START Information provided

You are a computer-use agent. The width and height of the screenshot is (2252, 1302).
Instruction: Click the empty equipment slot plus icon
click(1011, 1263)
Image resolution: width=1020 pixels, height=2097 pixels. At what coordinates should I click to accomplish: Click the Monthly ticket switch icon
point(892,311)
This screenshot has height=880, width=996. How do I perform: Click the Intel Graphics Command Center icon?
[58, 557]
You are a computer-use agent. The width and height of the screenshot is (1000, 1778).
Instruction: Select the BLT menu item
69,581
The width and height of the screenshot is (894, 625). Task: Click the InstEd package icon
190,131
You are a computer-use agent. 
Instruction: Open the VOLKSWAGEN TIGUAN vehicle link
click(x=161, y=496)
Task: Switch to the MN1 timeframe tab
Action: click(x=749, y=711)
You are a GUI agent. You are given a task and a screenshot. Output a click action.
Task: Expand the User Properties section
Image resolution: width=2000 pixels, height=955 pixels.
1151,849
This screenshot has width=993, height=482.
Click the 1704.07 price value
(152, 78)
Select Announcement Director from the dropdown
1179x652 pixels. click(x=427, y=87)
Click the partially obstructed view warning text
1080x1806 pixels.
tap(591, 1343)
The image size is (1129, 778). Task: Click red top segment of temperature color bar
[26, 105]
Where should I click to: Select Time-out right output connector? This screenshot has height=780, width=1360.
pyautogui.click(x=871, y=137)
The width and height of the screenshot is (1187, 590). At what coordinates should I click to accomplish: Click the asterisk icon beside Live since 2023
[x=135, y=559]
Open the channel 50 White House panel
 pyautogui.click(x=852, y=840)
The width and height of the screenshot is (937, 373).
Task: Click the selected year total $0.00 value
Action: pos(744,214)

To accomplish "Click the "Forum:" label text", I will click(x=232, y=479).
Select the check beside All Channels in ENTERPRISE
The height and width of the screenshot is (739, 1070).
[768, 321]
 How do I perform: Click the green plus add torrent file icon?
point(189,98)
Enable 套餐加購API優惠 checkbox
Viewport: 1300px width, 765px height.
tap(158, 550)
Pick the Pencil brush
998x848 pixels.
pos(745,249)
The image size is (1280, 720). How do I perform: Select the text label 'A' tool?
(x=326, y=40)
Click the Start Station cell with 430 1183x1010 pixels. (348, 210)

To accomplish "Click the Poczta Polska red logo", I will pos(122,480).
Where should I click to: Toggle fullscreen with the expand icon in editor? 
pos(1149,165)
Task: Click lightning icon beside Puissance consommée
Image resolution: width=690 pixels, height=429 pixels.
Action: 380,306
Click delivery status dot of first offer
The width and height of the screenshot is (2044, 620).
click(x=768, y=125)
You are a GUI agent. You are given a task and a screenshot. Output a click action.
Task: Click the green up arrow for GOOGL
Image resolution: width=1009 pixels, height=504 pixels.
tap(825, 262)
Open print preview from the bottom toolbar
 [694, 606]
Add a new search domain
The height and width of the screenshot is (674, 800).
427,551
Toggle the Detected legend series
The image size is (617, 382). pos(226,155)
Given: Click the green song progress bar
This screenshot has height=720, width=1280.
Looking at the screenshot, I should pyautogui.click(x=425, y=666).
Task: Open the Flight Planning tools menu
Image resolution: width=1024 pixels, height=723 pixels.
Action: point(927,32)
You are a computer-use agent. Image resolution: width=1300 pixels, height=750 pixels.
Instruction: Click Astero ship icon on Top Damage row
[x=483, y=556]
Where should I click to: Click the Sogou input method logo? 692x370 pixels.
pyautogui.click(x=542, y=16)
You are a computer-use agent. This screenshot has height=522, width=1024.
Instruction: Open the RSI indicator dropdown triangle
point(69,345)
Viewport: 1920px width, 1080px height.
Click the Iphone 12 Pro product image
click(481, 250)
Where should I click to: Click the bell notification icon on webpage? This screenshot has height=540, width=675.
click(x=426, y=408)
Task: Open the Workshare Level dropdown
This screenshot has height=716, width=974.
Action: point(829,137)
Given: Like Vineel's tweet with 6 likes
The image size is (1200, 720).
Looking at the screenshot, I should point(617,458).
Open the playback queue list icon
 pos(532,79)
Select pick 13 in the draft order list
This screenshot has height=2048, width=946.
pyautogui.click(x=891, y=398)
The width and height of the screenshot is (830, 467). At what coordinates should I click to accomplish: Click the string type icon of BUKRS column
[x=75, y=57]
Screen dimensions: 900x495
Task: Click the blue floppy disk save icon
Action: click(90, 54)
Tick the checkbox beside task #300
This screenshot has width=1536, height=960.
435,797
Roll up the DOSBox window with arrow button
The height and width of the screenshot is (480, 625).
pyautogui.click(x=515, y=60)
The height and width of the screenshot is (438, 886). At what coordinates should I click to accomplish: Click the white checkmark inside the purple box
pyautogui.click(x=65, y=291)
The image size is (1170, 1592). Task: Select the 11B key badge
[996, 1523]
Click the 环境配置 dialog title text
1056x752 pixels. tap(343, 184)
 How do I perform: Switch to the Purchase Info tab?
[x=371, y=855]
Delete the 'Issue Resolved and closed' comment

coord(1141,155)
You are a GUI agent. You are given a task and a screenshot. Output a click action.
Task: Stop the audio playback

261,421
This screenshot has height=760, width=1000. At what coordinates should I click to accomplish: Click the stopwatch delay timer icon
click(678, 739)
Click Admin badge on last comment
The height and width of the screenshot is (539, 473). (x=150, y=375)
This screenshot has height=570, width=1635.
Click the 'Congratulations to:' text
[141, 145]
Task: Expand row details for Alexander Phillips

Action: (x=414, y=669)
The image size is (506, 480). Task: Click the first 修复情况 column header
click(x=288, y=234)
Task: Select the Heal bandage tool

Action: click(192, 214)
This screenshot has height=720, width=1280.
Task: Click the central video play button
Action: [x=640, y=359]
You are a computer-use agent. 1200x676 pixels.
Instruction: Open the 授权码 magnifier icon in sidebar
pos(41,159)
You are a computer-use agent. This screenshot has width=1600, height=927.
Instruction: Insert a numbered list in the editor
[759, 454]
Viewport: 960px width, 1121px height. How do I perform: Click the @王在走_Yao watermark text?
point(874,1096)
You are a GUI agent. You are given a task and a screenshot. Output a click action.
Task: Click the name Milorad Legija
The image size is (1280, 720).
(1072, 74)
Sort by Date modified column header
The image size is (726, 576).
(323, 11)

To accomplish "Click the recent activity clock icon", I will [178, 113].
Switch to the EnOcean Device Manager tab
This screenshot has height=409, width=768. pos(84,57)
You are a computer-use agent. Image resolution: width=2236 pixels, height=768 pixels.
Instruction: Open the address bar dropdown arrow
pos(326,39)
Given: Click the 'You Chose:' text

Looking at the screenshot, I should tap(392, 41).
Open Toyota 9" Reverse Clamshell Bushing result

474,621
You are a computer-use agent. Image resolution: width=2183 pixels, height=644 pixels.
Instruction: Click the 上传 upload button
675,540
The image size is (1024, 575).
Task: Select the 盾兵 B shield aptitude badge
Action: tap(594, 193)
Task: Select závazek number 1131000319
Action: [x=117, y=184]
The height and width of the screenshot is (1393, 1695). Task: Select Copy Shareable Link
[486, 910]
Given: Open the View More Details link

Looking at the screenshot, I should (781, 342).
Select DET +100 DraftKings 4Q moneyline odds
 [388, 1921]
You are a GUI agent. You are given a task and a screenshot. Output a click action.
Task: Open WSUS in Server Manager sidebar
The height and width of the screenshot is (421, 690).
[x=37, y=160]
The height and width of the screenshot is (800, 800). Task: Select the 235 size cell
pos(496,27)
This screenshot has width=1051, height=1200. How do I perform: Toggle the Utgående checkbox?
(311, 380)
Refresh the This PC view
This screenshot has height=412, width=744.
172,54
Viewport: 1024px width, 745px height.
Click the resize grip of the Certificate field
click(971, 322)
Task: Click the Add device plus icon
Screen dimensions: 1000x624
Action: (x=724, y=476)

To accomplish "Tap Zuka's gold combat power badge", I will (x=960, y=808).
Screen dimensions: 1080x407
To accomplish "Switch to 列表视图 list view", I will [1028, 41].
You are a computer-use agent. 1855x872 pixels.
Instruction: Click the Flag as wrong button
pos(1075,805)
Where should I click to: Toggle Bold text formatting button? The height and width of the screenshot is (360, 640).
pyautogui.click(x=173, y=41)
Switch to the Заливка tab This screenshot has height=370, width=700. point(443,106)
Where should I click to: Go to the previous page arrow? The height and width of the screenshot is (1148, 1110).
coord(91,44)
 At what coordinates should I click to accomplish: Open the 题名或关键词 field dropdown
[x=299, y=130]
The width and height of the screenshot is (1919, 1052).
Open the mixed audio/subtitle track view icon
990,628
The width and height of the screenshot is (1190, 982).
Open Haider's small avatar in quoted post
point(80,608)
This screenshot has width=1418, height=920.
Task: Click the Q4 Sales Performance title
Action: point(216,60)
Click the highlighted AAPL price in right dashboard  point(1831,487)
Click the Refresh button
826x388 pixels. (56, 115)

END Information provided

> Requirement
For each line above that contains "computer", add one to a count, then state only the final number.

> Task solution
10